- _PROBLEM SET_:
(1) In the forum thread on removing the mini chat, why does Oz say the percentage for the vote will be based on active users rather than on all 10432 members? Answer in one to three sentences.
(2) Resume the forum thread on removing the mini chat, beginning with the body of the final post headed "leavemealone (Feb 27, 2010)".

# Kill the mini chat.



## Palladium (Feb 27, 2010)

Who's for killing the mini-chat feature because of the problems we seem to be having ?


----------



## Anonymous (Feb 27, 2010)

From our current 10432 members what percentage of a kill vote do we need to get rid of the Mini Chat.


----------



## leavemealone (Feb 27, 2010)

Hey gill,if we use the percentage basis we need to account for less than 10% of members being active.
If we have 10K+ members and 500 vote yes,thats nothing,though if we have less than 1000 active members and 500 vote yes that be more of an impact.
Johnny
**EDIT**
The person in 400th place of posts only has 22 posts.Of course that doesnt constitute non activity,it only constitues lack of contribution,and questions.


----------



## Oz (Feb 27, 2010)

The chat messes with my computer but it is something I can deal with if others find value in having it. Personally I would not be inclined to use it, and it seems others are not really using it either.

As to the percentage thing, it will be based on active users as only an active user can vote.


----------



## lazersteve (Feb 27, 2010)

I vote we can it.

Steve


----------



## Anonymous (Feb 27, 2010)

I did not know there was a chat, oh well, I guess I won't miss it then.

Jim


----------



## leavemealone (Feb 27, 2010)

- _DATA EXCERPT_:
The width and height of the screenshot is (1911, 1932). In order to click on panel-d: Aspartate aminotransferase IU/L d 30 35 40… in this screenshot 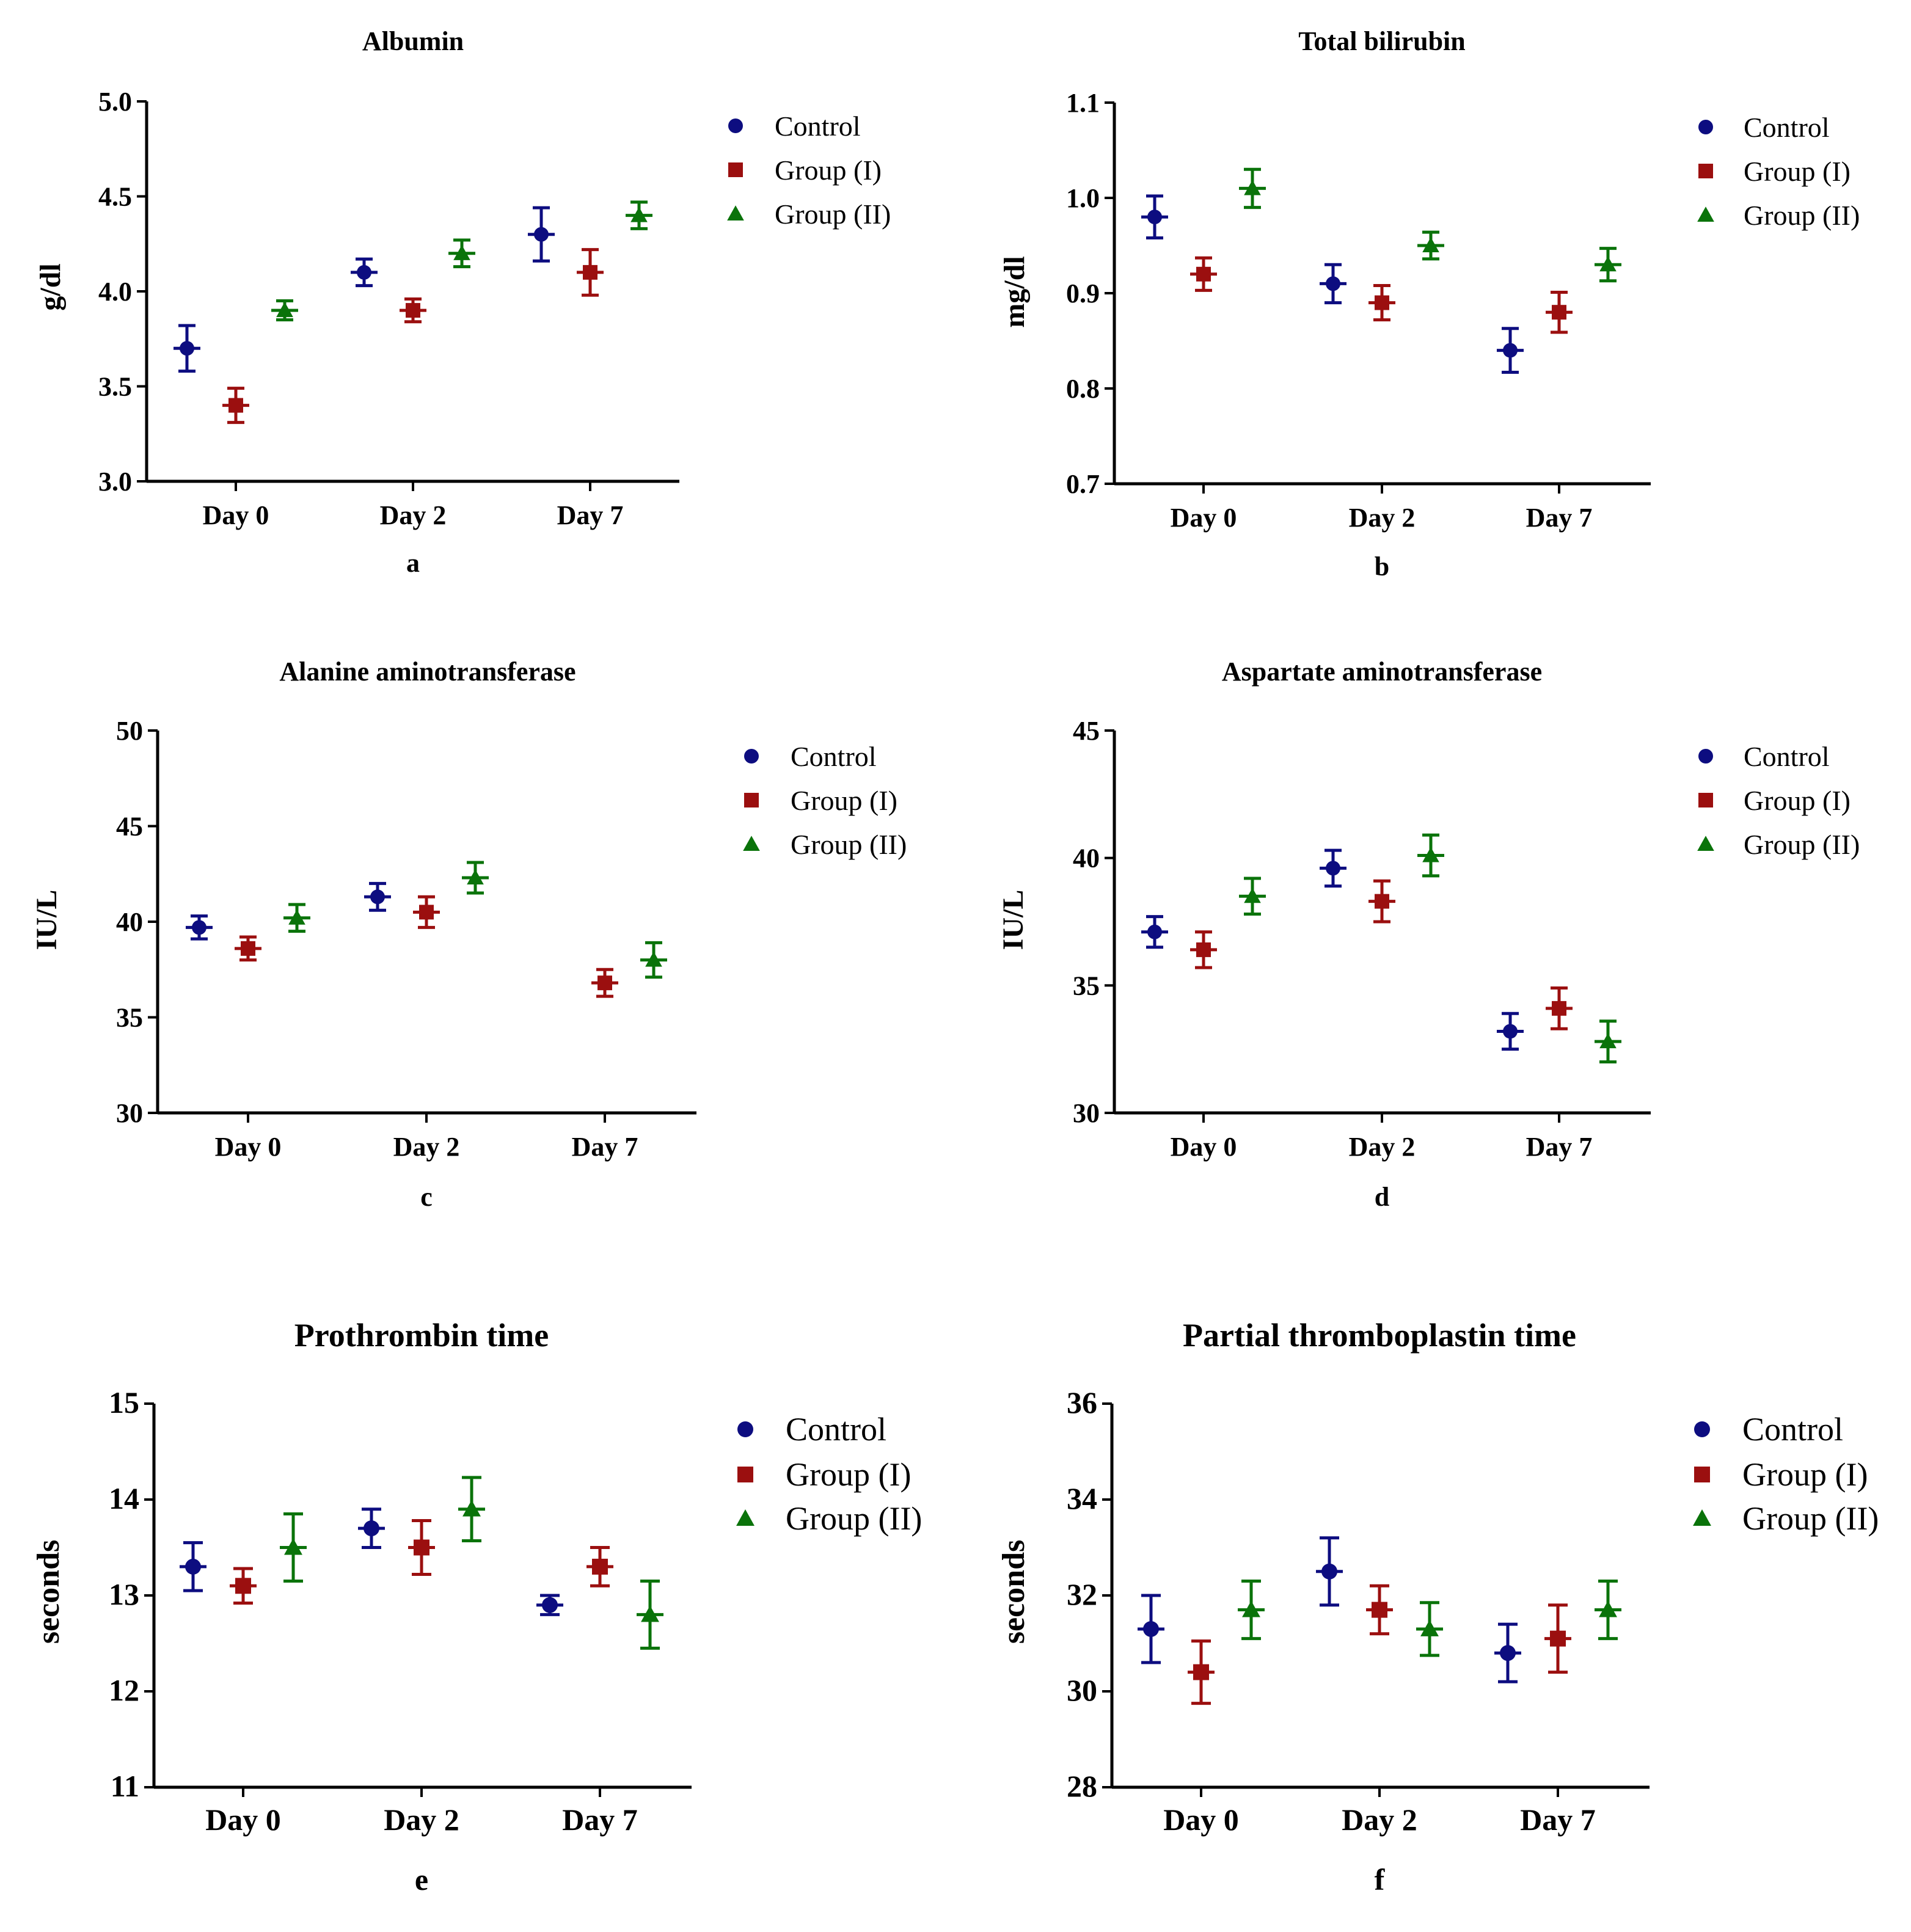, I will do `click(1428, 934)`.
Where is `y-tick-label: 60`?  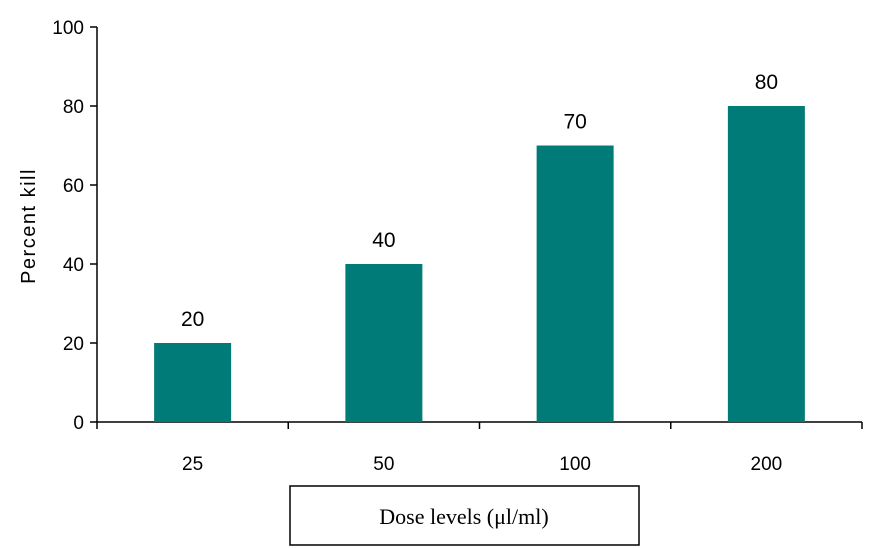 y-tick-label: 60 is located at coordinates (74, 186).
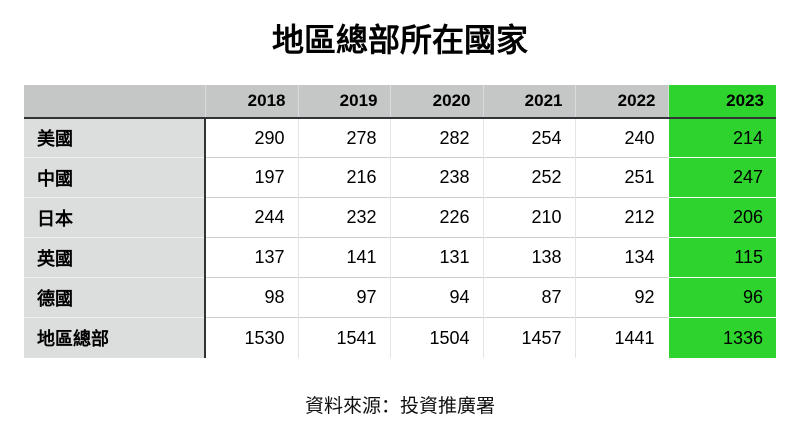  I want to click on data-cell: 197, so click(251, 178).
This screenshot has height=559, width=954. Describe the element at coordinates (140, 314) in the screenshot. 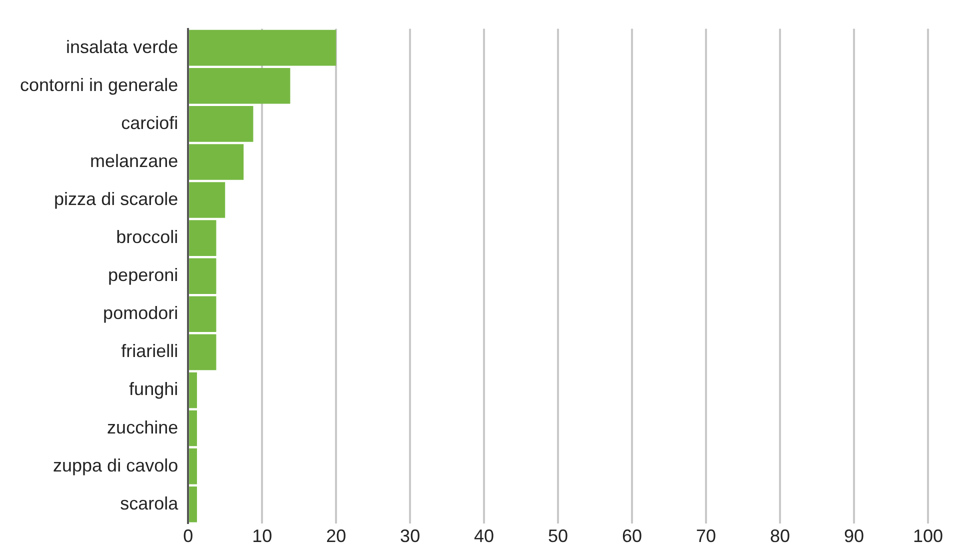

- _RESULTS OF THE TASKS_:
(1) Oz says the percentage will be based on active users because only an active user can vote. This settles the concern that leavemealone raised, that fewer than 10% of members are active.

(2)
> As to the percentage thing, it will be based on active users as only an active user can vote.


That sounds good.
Ok in that case I'm with steve....can it.The same messages have been up there forever anyways.
Johnny


----------



## nickvc (Feb 28, 2010)

The person in 400th place of posts only has 22 posts.Of course that doesnt constitute non activity,it only constitues lack of contribution,and questions.[/quote]
Thats amazing i read nearly all the new posts and never realised so few members contribute to the forum, but i do see the same names so i guess i should have known.Do we need to kick a few butts and get the membership more involved as its in every ones interest to keep the forum interesting with input from as many members as possible whether newbie or masters in their own area of interest and expertise.


----------



## hemicuda (Feb 28, 2010)

I am one of the few in the 400 category so I am guilty of the lack of posts!! lol 
I have not used the mini chat either ( just mostly P.M's soooo....).

I too have noticed some issues with the forum changing from small font type (which is normal for my laptop) to large font with the oddball sound.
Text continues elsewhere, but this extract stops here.